Work instructions
Rewrite every line of the rows below as a numbered list, skipping blank lines. Leave the pictures out of your answer.

Records to process
§

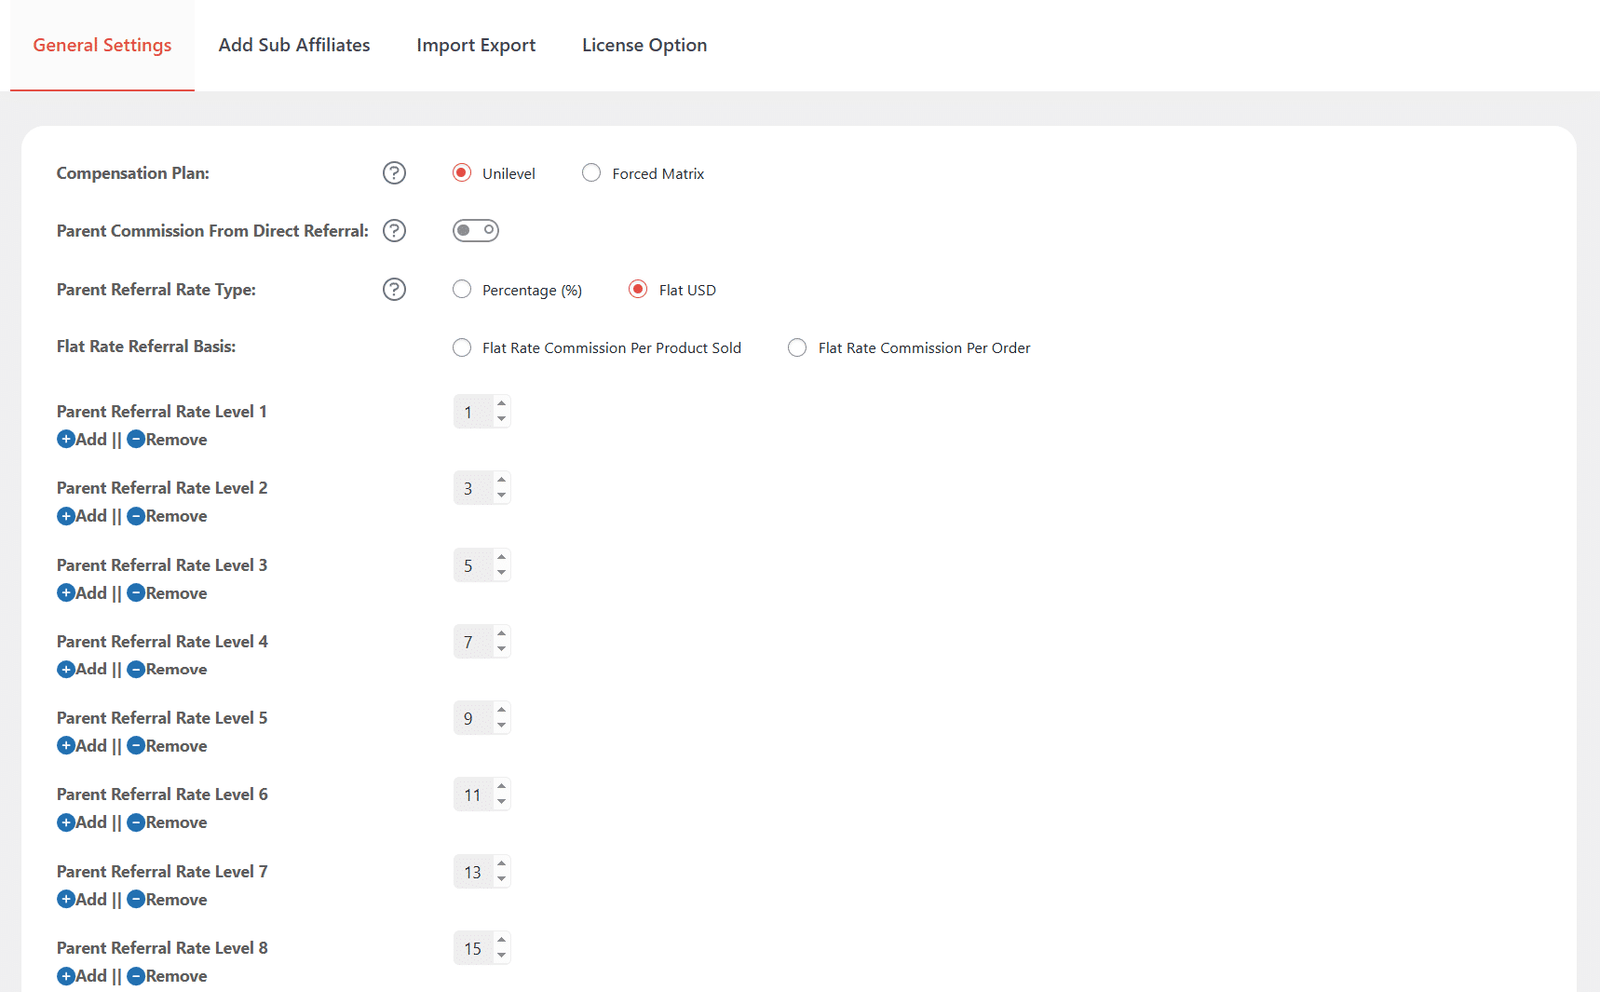Click the plus Add icon under Level 8
This screenshot has height=992, width=1600.
(66, 976)
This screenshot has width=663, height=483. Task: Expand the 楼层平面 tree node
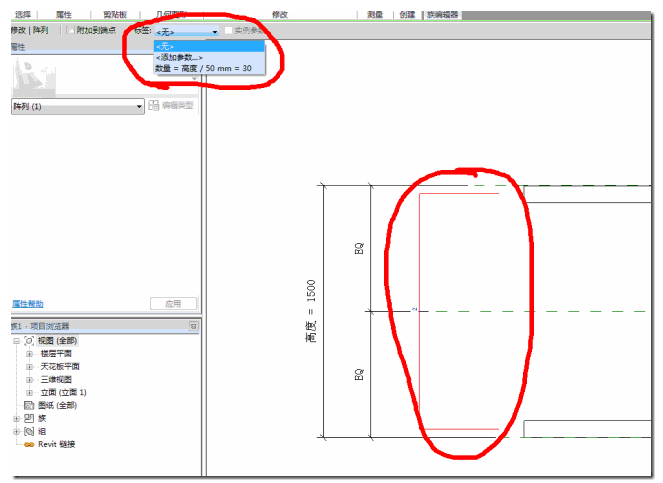point(29,354)
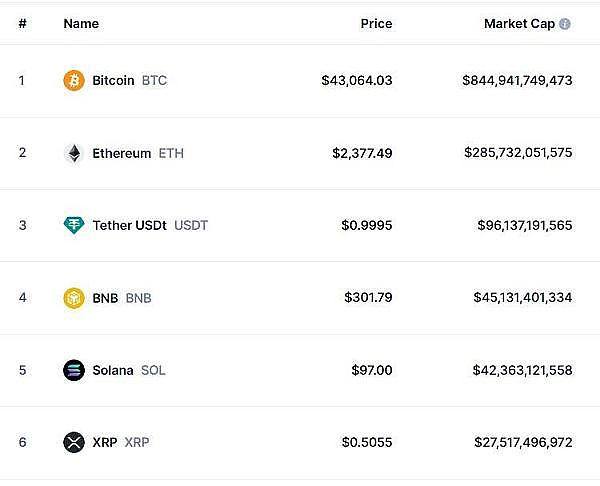
Task: Open the Tether USDt name link
Action: (x=129, y=225)
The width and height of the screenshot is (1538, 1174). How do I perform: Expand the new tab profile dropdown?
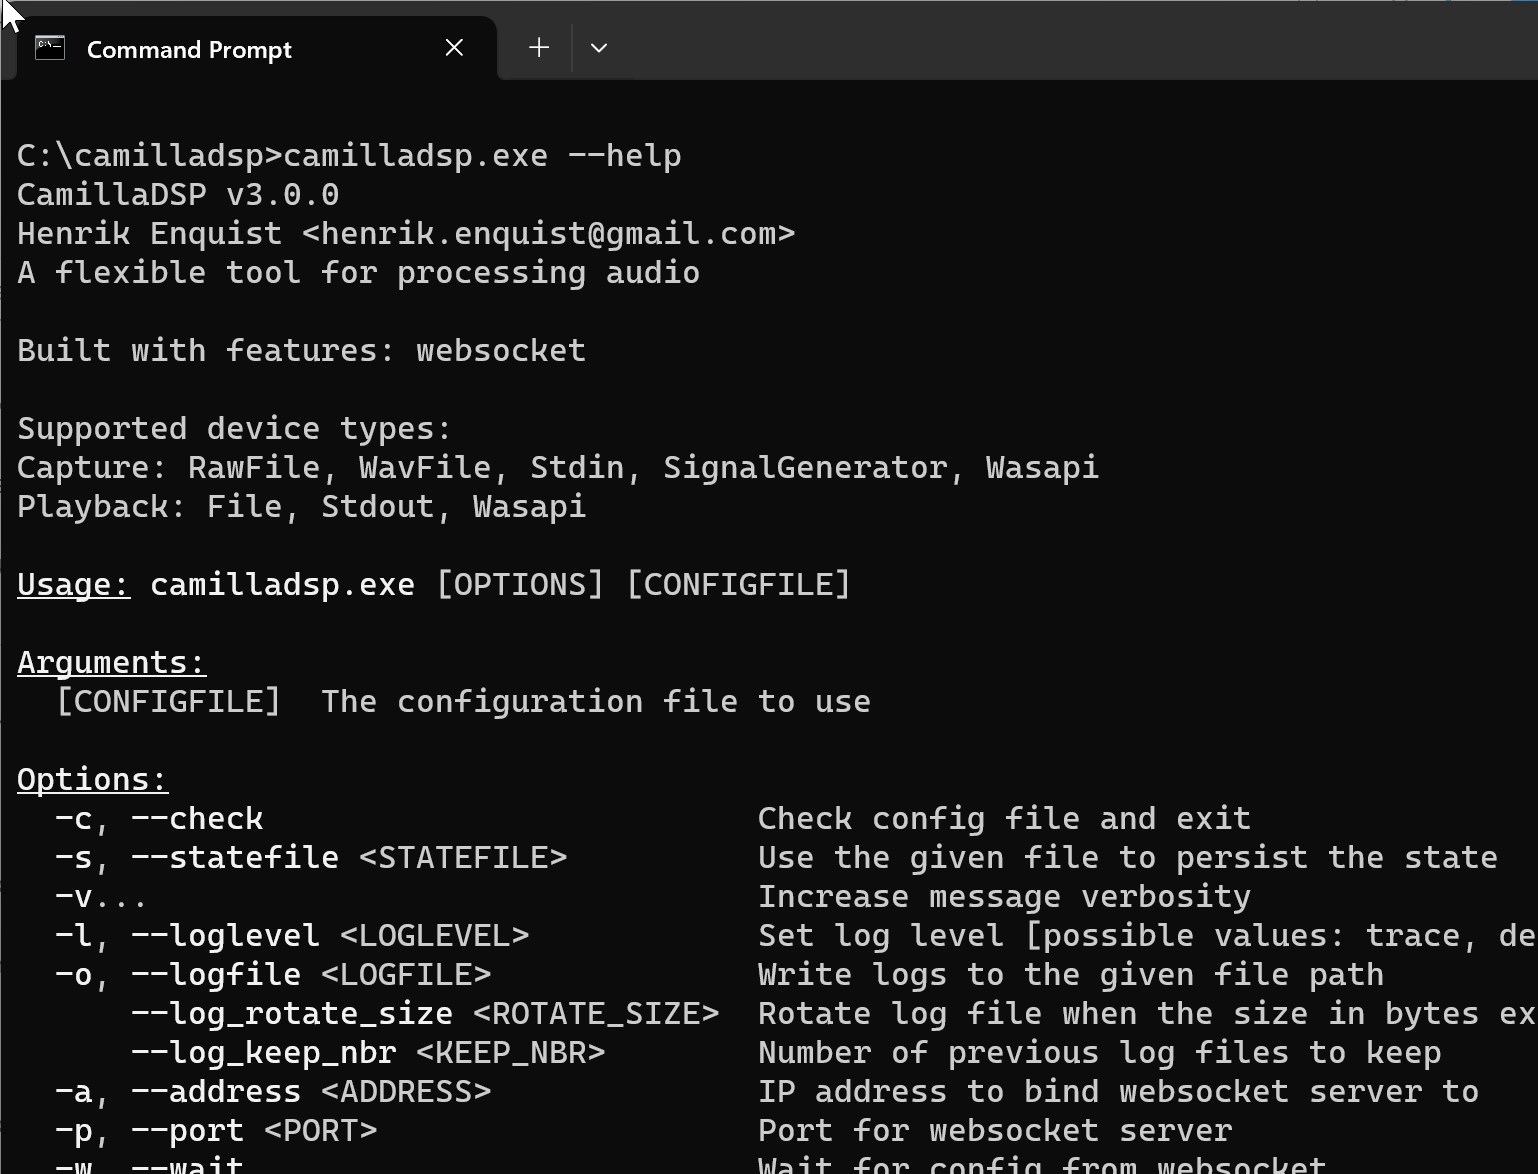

§

Output for this task
1. Click the plus Add icon under Level 8
2. This screenshot has height=992, width=1600.
3. (66, 976)
4. This screenshot has width=663, height=483. Task: Expand the 楼层平面 tree node
5. point(29,354)
6. Task: Open the Tether USDt name link
7. Action: (x=129, y=225)
8. The width and height of the screenshot is (1538, 1174). How do I perform: Expand the new tab profile dropdown?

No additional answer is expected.